Task :: The records below are to be copied exactly, with every picture left out.
---------- Given data
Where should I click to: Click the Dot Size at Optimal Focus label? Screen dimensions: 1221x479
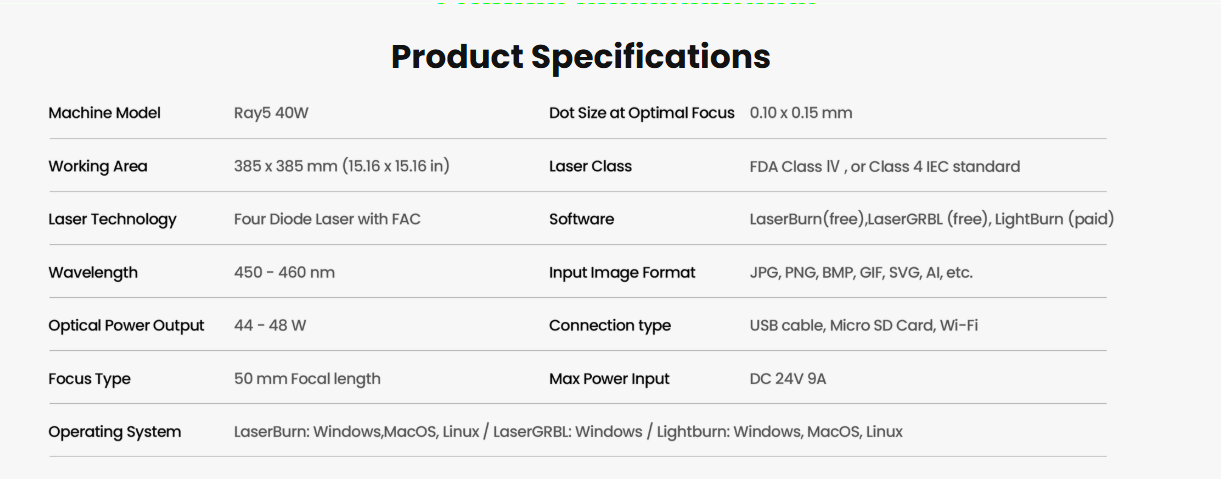[641, 113]
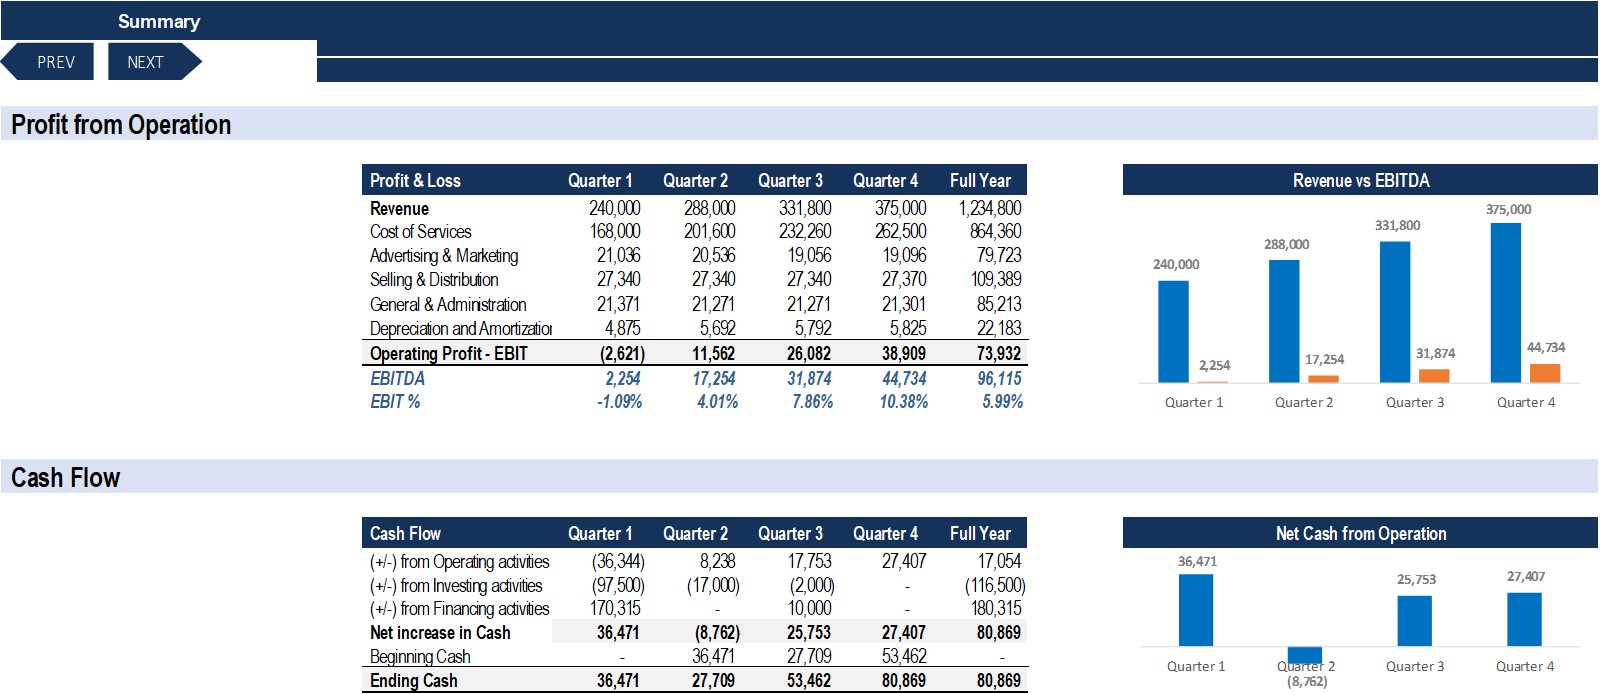Select the Quarter 1 net cash bar
The height and width of the screenshot is (694, 1600).
pos(1195,610)
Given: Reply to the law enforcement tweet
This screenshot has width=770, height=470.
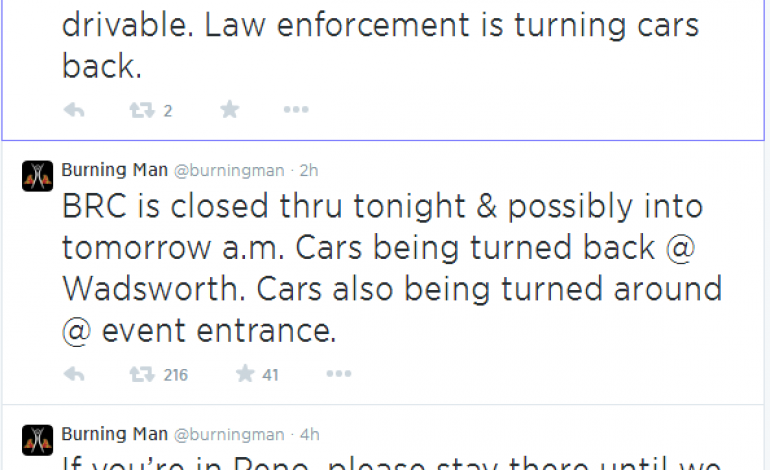Looking at the screenshot, I should click(x=74, y=110).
--------------------
Reply ::
Where should I click to: Click the Dot Size at Optimal Focus label? Screen dimensions: 1221x479
[641, 113]
Select the Quarter 1 net cash bar
The height and width of the screenshot is (694, 1600).
pos(1195,610)
Given: Reply to the law enforcement tweet
This screenshot has width=770, height=470.
Looking at the screenshot, I should click(x=74, y=110).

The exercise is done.